Over 90 activists from women's pressure group WOZA and its male wing MOZA were arrested on Tuesday in Harare before being released the same day in the evening. The group was protesting over a variety of issues including unaffordable school fees, power and water shortages and escalating state sponsored violence against pro-democracy activists. Human rights lawyer Alec Muchadehama confirmed the arrest of at least 98 activists by lunchtime on the day. The protesters marched from First Street along Nkwame Nkrumah until police intercepted them at the corner of Nelson Mandela and Sam Nujoma avenues.

The protesters held up placards and distributed fliers to motorists and pedestrians in the city centre. Anti-riot police then converged on the marchers and ordered them to sit on the pavement outside Standard Chartered Bank, which is opposite the Anglican Cathedral. Some of the placards had quotes from Steve Biko, 'You can put out a candle light, but once the light becomes a blaze it is difficult to extinguish.'

Our correspondent, Simon Muchemwa, reports that only two protesters a man and a woman were assaulted for protesting alone after their friends had been arrested. The male protester was immediately whisked away with 17 others in a B18 police truck leaving the rest seated. The others who included WOZA leader, Jenni Williams, walked all the way to Harare Central Police station under the watchful eye of the police. By 1400hrs Aleck Muchadehama, a member of Zimbabwe Lawyers For Human Rights, was at the station trying to ascertain the condition of the arrested.

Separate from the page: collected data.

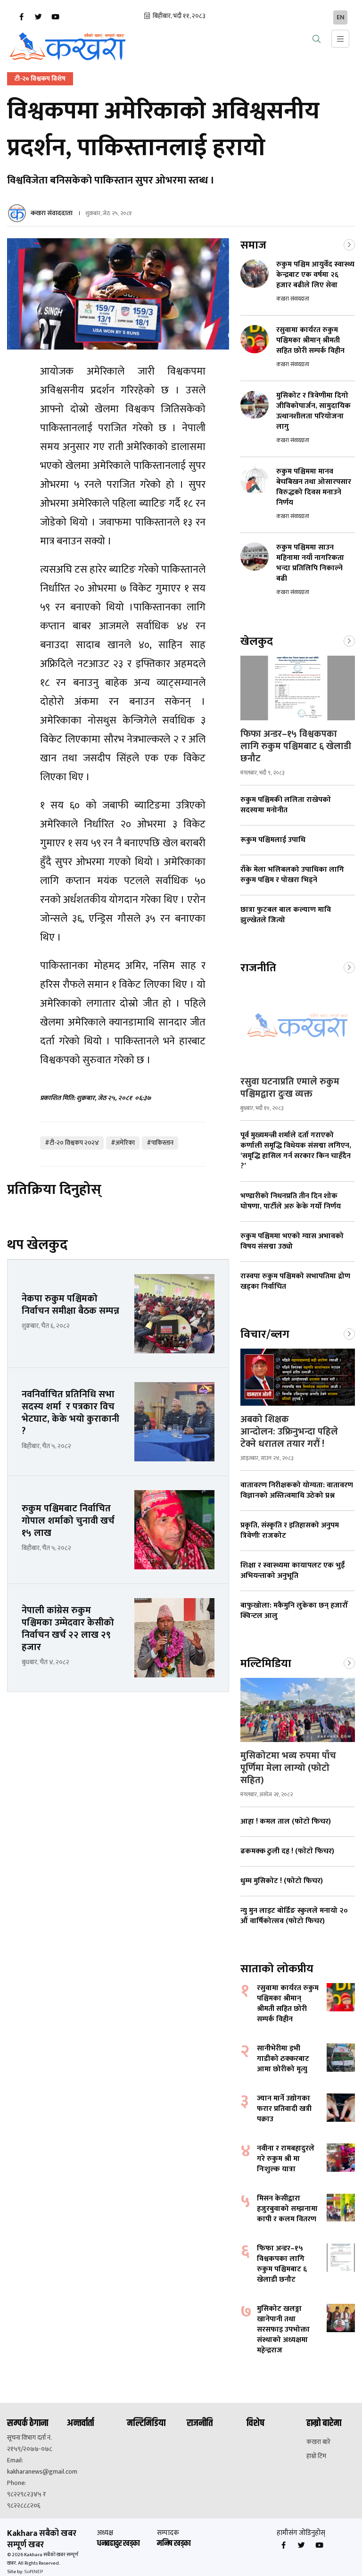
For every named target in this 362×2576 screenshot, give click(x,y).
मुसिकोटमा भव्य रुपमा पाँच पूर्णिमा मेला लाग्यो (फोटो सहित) (288, 1768)
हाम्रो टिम (316, 2456)
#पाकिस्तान (160, 1142)
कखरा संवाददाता (52, 213)
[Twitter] (38, 17)
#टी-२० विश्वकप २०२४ (72, 1142)
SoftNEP (33, 2572)
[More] (349, 244)
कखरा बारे (318, 2442)
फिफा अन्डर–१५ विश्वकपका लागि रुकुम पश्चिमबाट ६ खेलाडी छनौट (295, 746)
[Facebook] (21, 17)
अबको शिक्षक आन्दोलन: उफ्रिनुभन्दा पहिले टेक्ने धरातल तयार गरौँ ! (289, 1431)
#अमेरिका (123, 1142)
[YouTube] (55, 17)
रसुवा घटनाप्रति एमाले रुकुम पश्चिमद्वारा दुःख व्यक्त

In a surprising development however a Chief superintendent Madzingo (Acting Officer Commanding CID Law and order) at Harare Central police station ordered the release of the activists saying they had a right to demonstrate. Madzingo is said to have angrily reprimanded his officers in front of the WOZA/MOZA activists branding them overzealous. Muchadehama also confirmed to Newsreel that Madzingo said the women had genuine grievances, which merited attention. Madzingo however told WOZA leader, Jenni Williams, to seek permission from the police the next time they intended to protest.

This defence lawyer Muchadehama says is the problem. Under the Public Order and Security Act (POSA) political parties are required to seek permission from the police whereas WOZA and its MOZA wing were not a political party. The group has in the past vowed to ignore repressive laws and demonstrate all the same.